As a side note, I like what they appear to be doing with Amaya, i.e. having her spend quality time with a different character each episode. She’s hung out with Ray in 1940s New York, Sara in feudal Japan and now Jax, so I’m guessing it’s Rory or Stein’s turn next. This is in line with the show’s tradition of throwing various pairings together and seeing what works and I’m fully in favour, based on what we’ve seen so far. (It also means my fears about a potential Ray / Amaya relationship may have been unfounded. Fingers crossed.)
As for Sara and Nate, their encounter with Grant is very enjoyable, even if they have rather softened the real-life character for their network-friendly version of the Civil War (he’s usually portrayed as older and boozier). Here, Grant turns out to be extremely progressive, immediately accepting Sara as a leader (especially after she drops a still-twitching zombie head on his desk) and welcoming the fugitive slaves and offering them protection.
We get some fun stuff from Nate, too, as he displays some more unabashed heroism and concocts a cool plan, whereby he lures all the zombies out to some explosives, with a flare, and then detonates the bomb by jumping on it in his Steel form (his performance issues are apparently no longer a problem, although it might have been cooler, if he’d still not been 100% sure he’d cracked the whole turning-to-steel thing).

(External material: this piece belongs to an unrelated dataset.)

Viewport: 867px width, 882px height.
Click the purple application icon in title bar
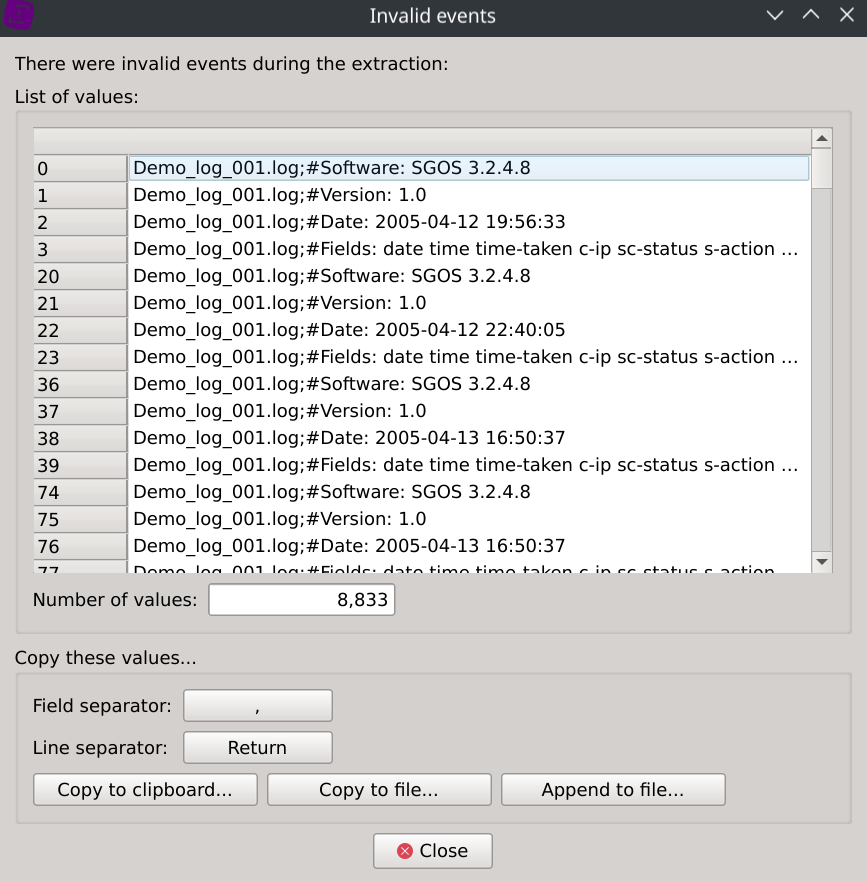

Back on board the Waverider, Stein confesses he’s terrified of zombies (which isn’t nearly as funny as the show thinks it is, and Garber doesn’t quite put his heart into it the way he usually does), so, of course, Mick turns into one, after getting bitten in the opening encounter. So, while Ray races to find a cure (and we should point out here that these aren’t traditional undead zombies, but rather the victims of a bio-weapon), Zombie Mick stalks the pair of them through the ship, like a rubbish slasher movie. It’s all a bit annoying, if you’re a zombie purist, and the speed with which Ray whips up A Cure for the Undead is, frankly, a little insulting. So, yeah, Ray injects Mick with the antidote just as he’s about to bite Stein to death and Mick is so grateful that he offers a still-upset-about-the-loss-of-his-suit Ray the use of Leonard’s Cold Gun and asks him to be his new partner. Hashtag bromance, etc. (No, really, it’s all very touching.)

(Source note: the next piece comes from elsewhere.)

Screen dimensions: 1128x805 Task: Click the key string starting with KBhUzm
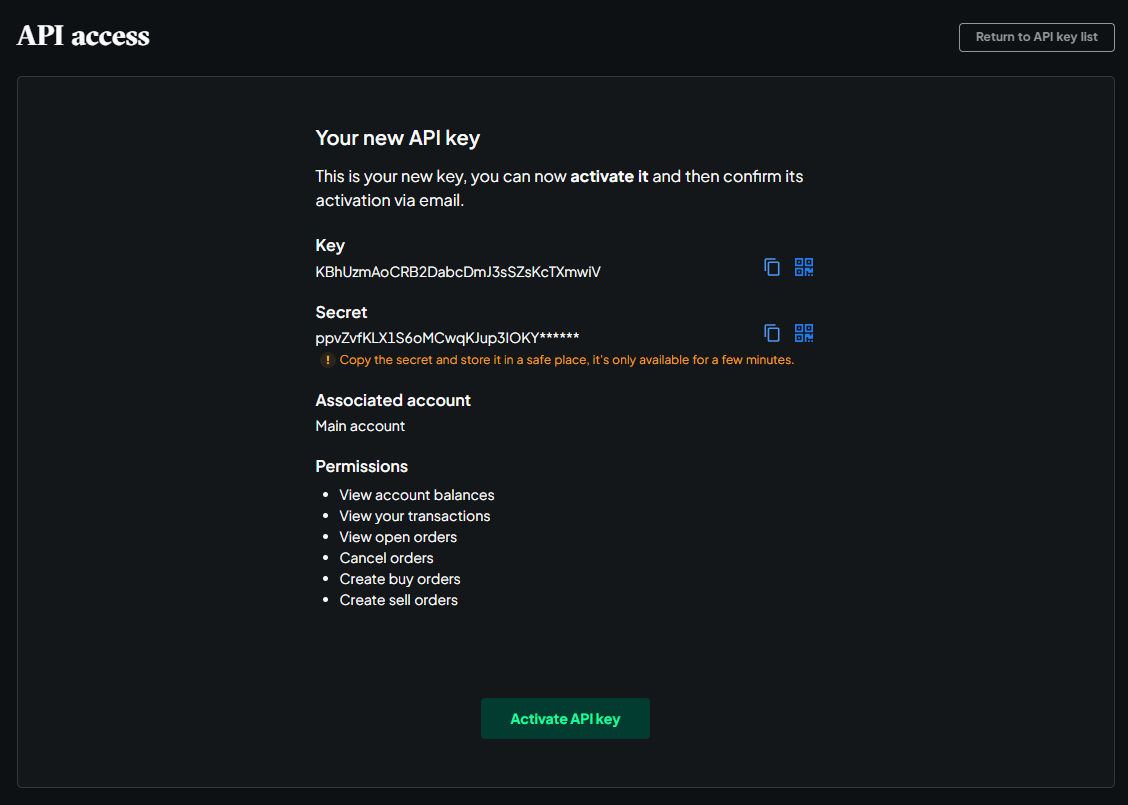[x=458, y=272]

All in all, the individual stories in the episode are fine, even if the Ray-Mick-Stein comedy shenanigans don’t quite work and some of the slavery stuff is a little heavy-handed. The main problem is that the three stories don’t really connect in a satisfying way and it ends up being quite jarring to jump from one to the other, particularly when the tone is so different in each story. It’s like flicking channels between a zombie comedy, a worthy slavery drama and a period war movie. Tune in next week for a trip to the White House in 1987!
Footnotes of Tomorrow
– We get a tiny bit more of Future Barry Allen’s message this week. It basically says a war is coming. Jax and Stein decide to keep it secret a bit longer. I’m thinking this won’t actually tie into the upcoming four-way crossover, but will instead be a plot-line for the back end of the season (which, incidentally, has just had its order extended from 13 to 17, so that’s nice).
– As much as I’d love to see Ray as Captain Cold for an episode or two, I really want the ATOM suit back as soon as possible. In fact, it should be mandatory that Ray uses his shrink powers at least once an episode.